Bordeaux se lance dans un projet ambitieux de supercalculateur dédié à l’IA
Pour réduire la dépendance envers les grands acteurs américains de la technologie, un projet de supercalculateur et de stockage de données spécifiquement destiné à l’intelligence artificielle (IA) se dessine à Bordeaux. Ce projet, d’une valeur de 3 milliards d’euros, très énergivore, doit recevoir le feu vert vendredi 30 janvier, soutenu par le maire écologiste de la ville. Les élus de la métropole girondine vont se prononcer en matinée sur la vente d’un parc de 20 hectares pour établir cette infrastructure, qualifiée de « pionnière » et de « modèle » en matière de durabilité, baptisée BXIA.
Situé au nord de Bordeaux, BXIA est prévu pour accueillir, à partir de 2028, six unités de centres de données, avec une puissance électrique globale de 380 mégawatts. Cela représente environ 10 % de la capacité de la centrale nucléaire proche de Blayais, tout en garantissant plusieurs centaines d’emplois.
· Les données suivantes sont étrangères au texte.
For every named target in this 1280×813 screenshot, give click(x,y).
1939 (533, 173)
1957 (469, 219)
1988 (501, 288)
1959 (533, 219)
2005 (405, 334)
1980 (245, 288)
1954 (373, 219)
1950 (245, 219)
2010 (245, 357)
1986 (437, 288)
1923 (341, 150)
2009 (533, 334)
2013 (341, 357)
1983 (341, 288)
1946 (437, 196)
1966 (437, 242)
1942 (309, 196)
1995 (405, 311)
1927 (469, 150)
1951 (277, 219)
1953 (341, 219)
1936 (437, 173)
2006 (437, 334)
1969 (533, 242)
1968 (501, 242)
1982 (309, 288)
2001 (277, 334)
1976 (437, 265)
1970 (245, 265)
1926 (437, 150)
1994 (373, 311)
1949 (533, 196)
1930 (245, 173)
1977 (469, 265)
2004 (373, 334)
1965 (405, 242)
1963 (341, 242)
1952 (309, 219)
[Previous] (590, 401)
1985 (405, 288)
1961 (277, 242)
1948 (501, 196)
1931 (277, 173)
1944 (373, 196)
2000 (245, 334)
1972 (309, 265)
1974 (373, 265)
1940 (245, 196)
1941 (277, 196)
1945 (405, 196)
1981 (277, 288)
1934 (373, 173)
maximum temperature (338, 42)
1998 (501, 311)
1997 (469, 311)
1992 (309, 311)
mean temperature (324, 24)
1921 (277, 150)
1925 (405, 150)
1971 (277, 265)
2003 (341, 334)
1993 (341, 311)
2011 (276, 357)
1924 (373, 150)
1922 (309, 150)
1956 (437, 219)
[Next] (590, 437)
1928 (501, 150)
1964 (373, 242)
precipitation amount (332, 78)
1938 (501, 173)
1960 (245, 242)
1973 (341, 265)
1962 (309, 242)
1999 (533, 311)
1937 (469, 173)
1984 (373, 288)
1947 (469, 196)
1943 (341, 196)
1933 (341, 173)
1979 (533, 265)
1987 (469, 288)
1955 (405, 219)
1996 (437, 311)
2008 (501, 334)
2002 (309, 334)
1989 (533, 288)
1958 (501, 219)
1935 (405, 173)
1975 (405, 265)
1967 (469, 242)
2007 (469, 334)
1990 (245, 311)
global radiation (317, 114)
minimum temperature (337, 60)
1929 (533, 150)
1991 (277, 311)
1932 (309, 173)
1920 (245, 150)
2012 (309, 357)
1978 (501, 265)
Benjamin Delaux, président de NFU Digital, impliqué aux côtés d’Osae Partners dans ce projet, explique : « Au lieu de confier cette capacité électrique à un opérateur américain, nous préférons créer un pôle numérique souverain. »
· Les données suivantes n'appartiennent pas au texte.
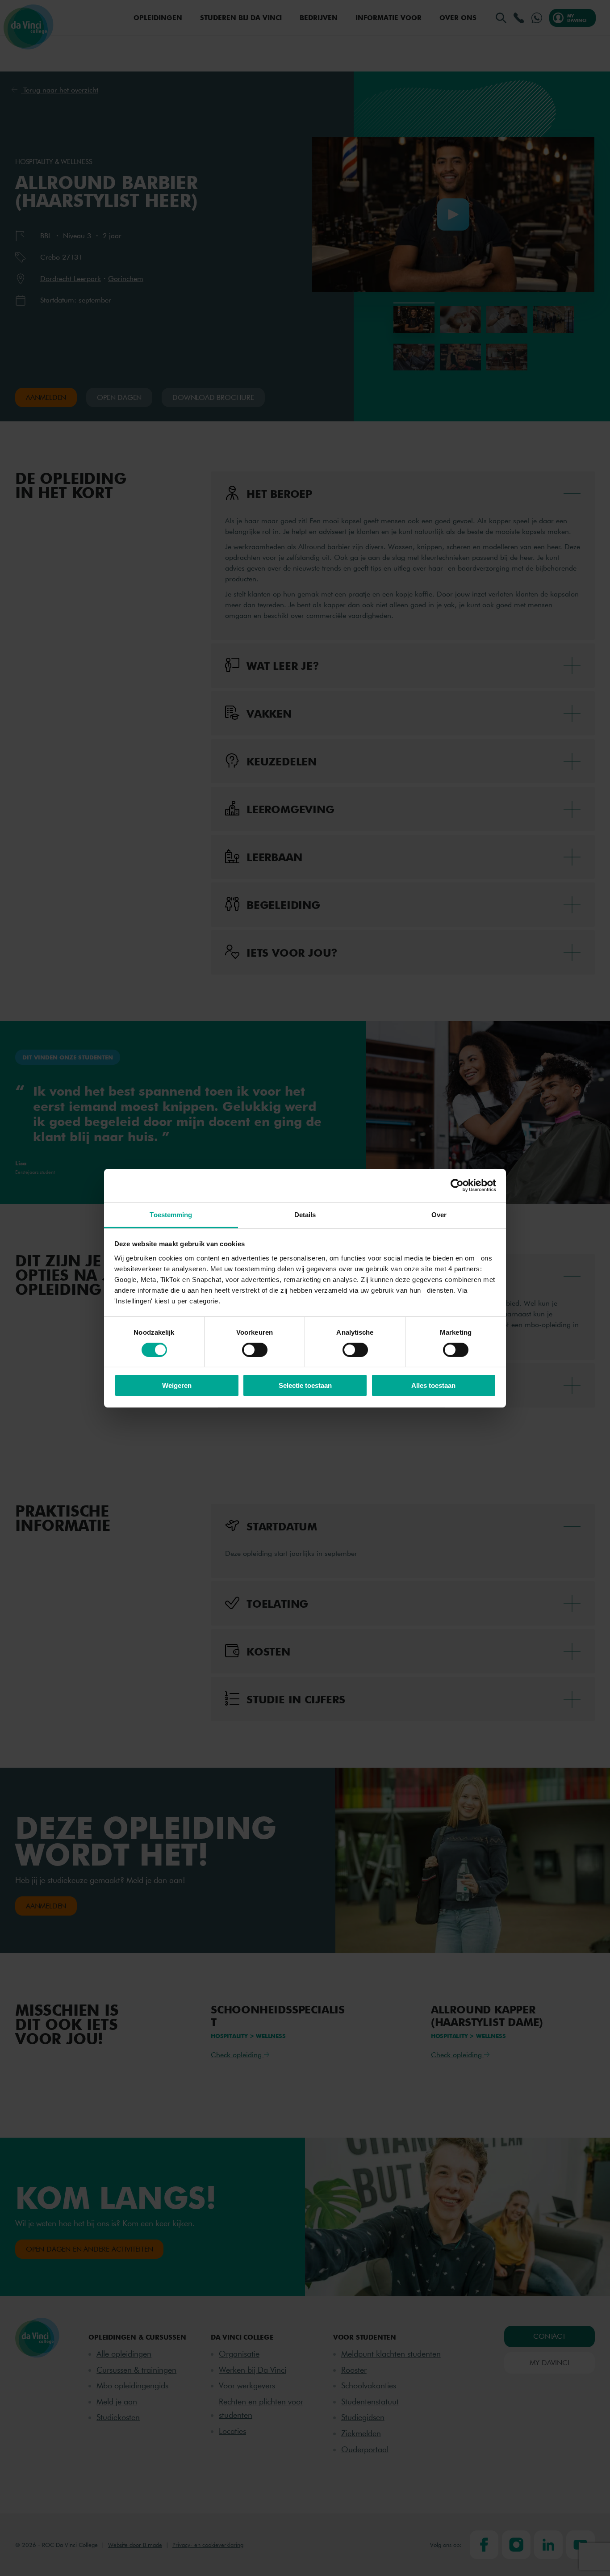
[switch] (254, 1350)
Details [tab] (305, 1214)
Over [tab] (439, 1214)
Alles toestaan (433, 1385)
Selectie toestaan (305, 1385)
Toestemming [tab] (171, 1214)
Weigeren (177, 1385)
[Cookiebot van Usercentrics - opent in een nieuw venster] (457, 1185)
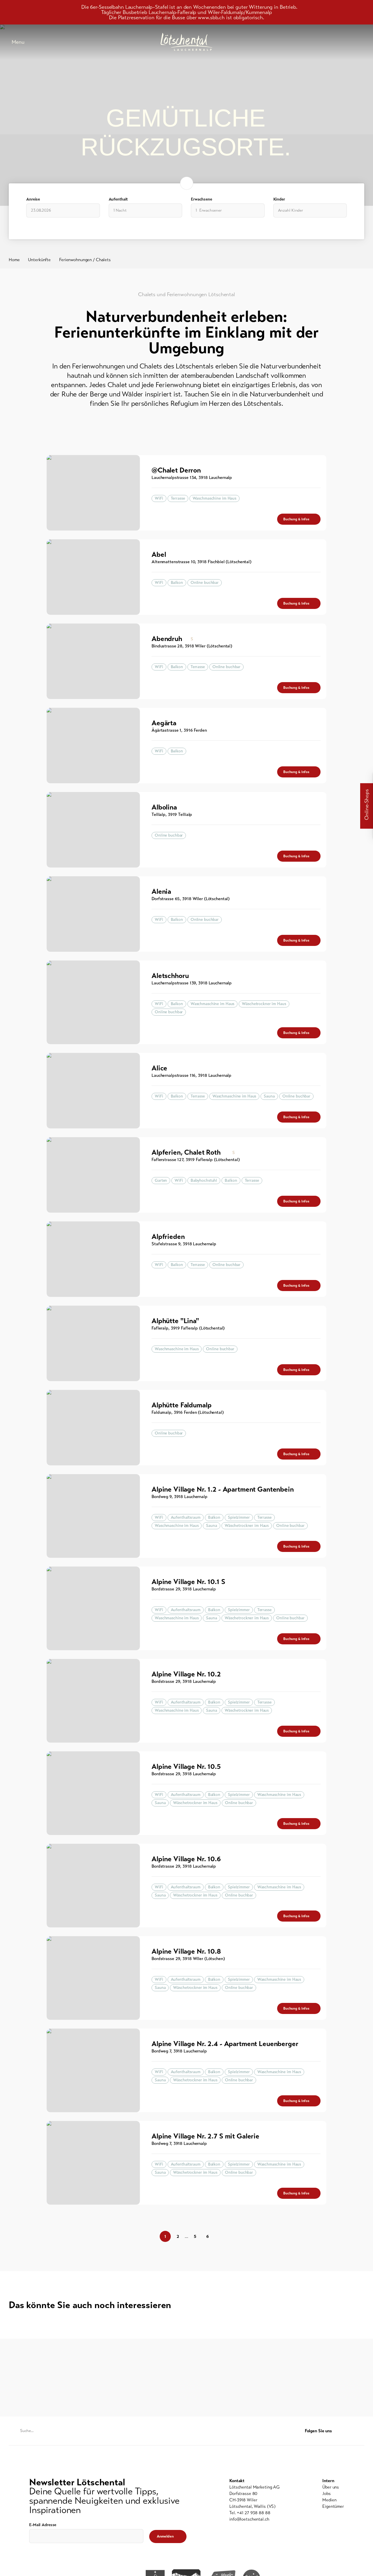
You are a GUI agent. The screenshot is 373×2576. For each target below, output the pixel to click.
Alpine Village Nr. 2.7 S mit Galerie (205, 2136)
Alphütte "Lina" (175, 1320)
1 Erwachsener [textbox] (208, 210)
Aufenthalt (118, 199)
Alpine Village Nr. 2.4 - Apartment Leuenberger (225, 2043)
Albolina (164, 807)
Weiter (320, 2236)
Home (14, 259)
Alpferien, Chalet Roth (186, 1152)
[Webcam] (347, 42)
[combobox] (145, 210)
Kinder (279, 199)
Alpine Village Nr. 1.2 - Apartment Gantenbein (223, 1489)
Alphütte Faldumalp (181, 1405)
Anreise (33, 199)
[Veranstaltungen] (318, 42)
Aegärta (164, 723)
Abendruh (167, 638)
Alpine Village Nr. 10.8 (186, 1951)
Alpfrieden (168, 1236)
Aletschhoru (170, 975)
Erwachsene (201, 199)
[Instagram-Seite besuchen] (361, 2431)
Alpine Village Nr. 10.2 (186, 1674)
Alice (159, 1068)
BXIA a pour objectif d’atteindre une puissance de calcul et de stockage de 250 mégawatts IT, dont près de 80 % sera consacré à l’intelligence artificielle. Il aspire à attirer sur son campus « des utilisateurs IA désireux de s’engager dans une charte de souveraineté », à l’image de Mistral, entre autres. Contactée par l’AFP, cette entreprise n’a pas souhaité s’exprimer. Par ailleurs, BXIA cherche à réunir des financements majoritairement français et européens et souhaite attirer des grands noms de l’industrie implantés à Bordeaux, comme ArianeGroup, Dassault, Safran et Thales.
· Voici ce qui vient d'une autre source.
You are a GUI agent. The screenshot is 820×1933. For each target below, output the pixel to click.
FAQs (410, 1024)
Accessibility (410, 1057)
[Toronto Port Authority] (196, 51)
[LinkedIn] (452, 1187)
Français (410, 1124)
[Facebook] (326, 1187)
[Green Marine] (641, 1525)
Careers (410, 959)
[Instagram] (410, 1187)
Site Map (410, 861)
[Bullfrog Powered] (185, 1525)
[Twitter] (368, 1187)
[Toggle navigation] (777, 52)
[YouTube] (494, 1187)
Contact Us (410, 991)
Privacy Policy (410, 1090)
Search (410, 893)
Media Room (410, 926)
Un paysage européen des data centers à restructurer
« Les entreprises dans les secteurs spatial et de la défense ont besoin de sécuriser leurs données », souligne Christine Bost, présidente socialiste de Bordeaux Métropole. Sur le continent européen, l’infrastructure des centres de données souverains reste éparpillée. Selon des données d’Oliver Wyman en 2019, 92 % des données des pays occidentaux sont stockées aux États-Unis. Dans ce contexte, Amazon Web Services (AWS) a récemment introduit un service de « cloud souverain et indépendant » dédié à l’UE, promettant de respecter des conditions rigoureuses.
Néanmoins, Julien Anselme, à la tête du pôle de compétitivité ENTER qui regroupe entreprises et établissements académiques, souligne que la législation américaine du Cloud Act (2018) permet aux autorités américaines d’accéder à des données stockées en Europe par des entreprises américaines. « Bien que nos données soient hébergées en Europe, cela ne garantit pas leur souveraineté », convient-il. « Installer un centre de données souverain est un moyen de restaurer un équilibre de pouvoir au profit de l’Europe », ajoute-t-il.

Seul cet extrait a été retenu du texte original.